A quarter of this year’s 24 drivers fall into the pay driver category, who had to pour in substantial figures to the team’s cashbox — as opposed to just one in 2008 (Force India’s Adrian Sutil). Williams driver Pastor Maldonado heads the list as he had to shell out an approximate 45 million dollars to his team. He, apparently, was financed by Venezuela’s national oil company PDVSA. Though he demonstrated his worth winning the Spanish Grand Prix — his only title to date — it wasn’t just his talent (he managed just a point last year) that forced his entry to Williams.
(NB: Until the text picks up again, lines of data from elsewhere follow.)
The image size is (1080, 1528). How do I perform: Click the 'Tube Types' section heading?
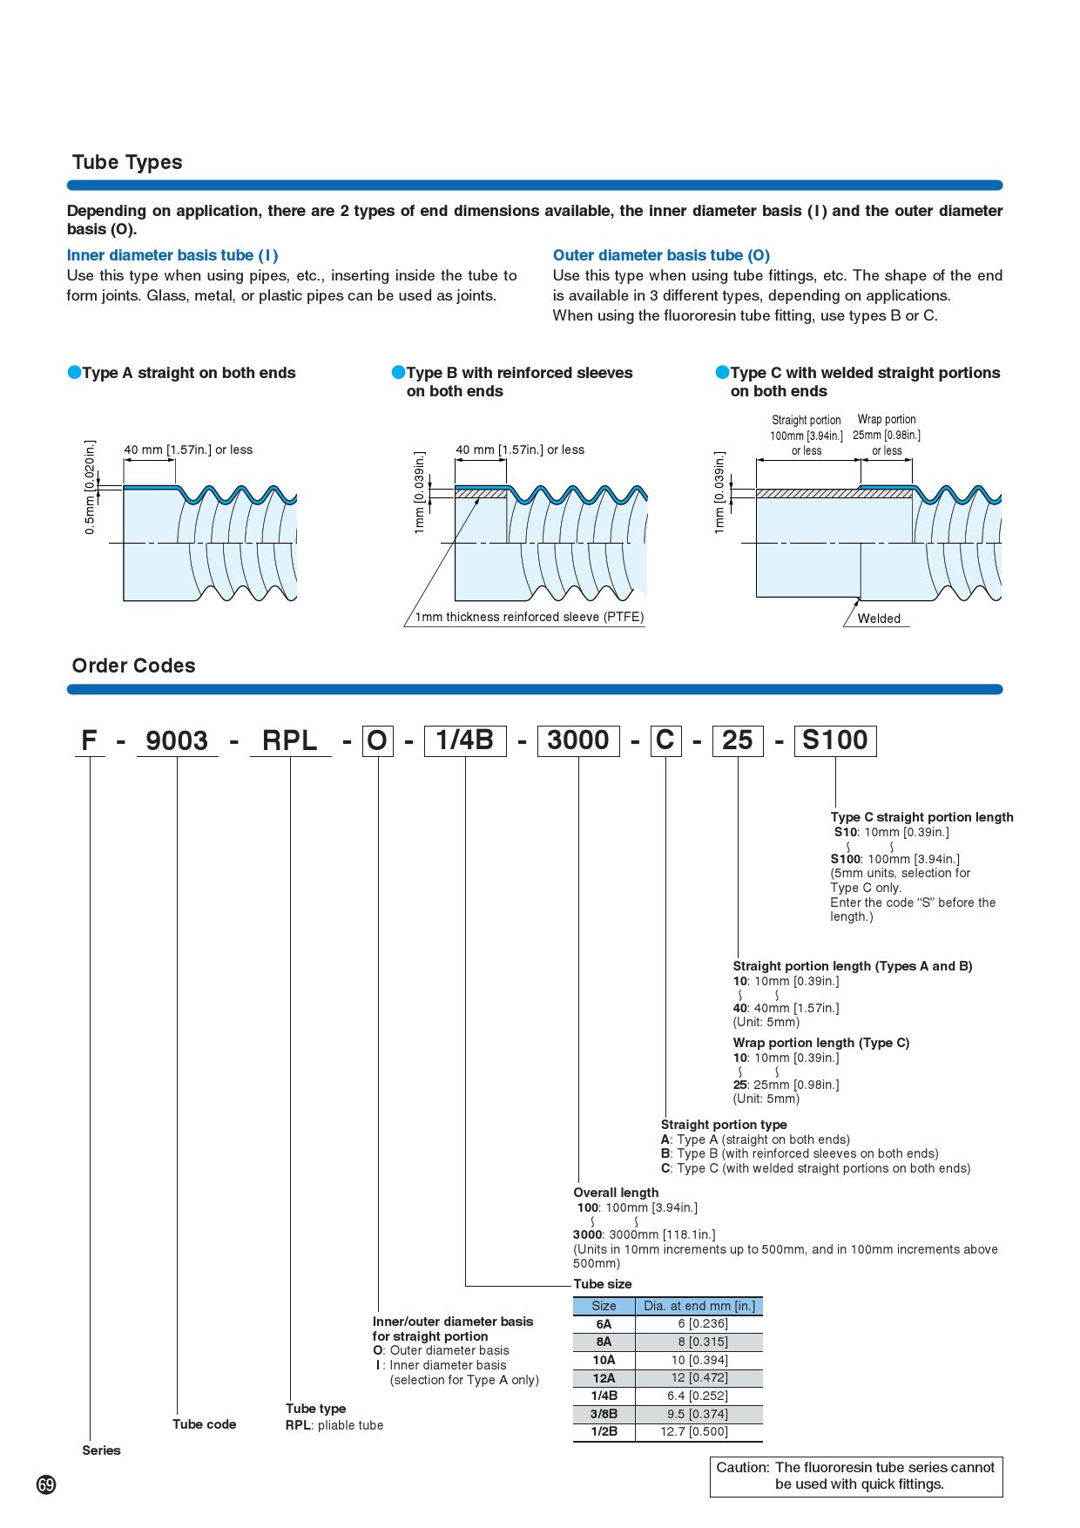coord(127,162)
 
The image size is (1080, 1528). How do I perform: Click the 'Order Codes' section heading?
coord(133,666)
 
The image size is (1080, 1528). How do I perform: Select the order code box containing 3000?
coord(577,740)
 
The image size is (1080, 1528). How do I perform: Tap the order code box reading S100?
coord(834,740)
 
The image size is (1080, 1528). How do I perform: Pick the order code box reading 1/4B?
coord(464,740)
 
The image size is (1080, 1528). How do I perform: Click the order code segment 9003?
coord(177,740)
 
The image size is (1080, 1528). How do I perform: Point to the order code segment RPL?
coord(290,740)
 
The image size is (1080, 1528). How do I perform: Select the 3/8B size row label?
coord(604,1414)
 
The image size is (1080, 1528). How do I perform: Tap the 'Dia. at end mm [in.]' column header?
coord(699,1306)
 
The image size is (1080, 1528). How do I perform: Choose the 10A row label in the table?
coord(604,1360)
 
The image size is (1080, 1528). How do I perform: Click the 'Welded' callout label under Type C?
coord(879,619)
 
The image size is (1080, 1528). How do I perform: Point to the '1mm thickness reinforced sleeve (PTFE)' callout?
coord(529,617)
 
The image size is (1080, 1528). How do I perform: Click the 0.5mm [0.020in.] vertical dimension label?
coord(90,488)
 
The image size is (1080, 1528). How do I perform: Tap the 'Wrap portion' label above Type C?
coord(887,419)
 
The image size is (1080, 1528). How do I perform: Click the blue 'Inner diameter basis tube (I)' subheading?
coord(172,255)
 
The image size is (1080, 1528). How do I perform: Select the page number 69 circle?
coord(46,1484)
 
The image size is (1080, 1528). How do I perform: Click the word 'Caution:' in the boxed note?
coord(742,1468)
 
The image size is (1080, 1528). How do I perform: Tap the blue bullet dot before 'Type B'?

Likewise, his teammate Bruno Senna, for all the mystique of his surname, roped in 12 million pounds, streamed mainly from Brazilian oil baron Eike Batista, to back his talent. Hence it was hardly surprising they chopped their old hand Rubens Barrichello.

Similarly was Jarno Trulli’s fate at Caterham was sealed when they chose Vitaly Petrov, who is financially clouted by a slew of Russian firms, most notably petrochemical giants Sibur, who reportedly shelled out 12 million pounds. Sergio Perez signed for Sauber, courtesy of Telmex, and at the bottom of the paddock HRT have Narain Karthikeyan and Marussia have Charles Pic, who have both brought to the tune of about five million pounds. Pic’s wealthy mother owns an estimated 6,000 trucks in France while Karthikeyan’s financial affluence is well documented.

The worry is that this could lead to a decline in standards if the shortage of money becomes too acute. Or the aspiring driver has just too much money to turn away.

But the three-time world champion Lauda started as a pay driver, bringing a bag of  laurels in 1972 before paying his way into BRM the following year. So paymen can become legends, and they better take a cue from him than Rosset and Deletraz.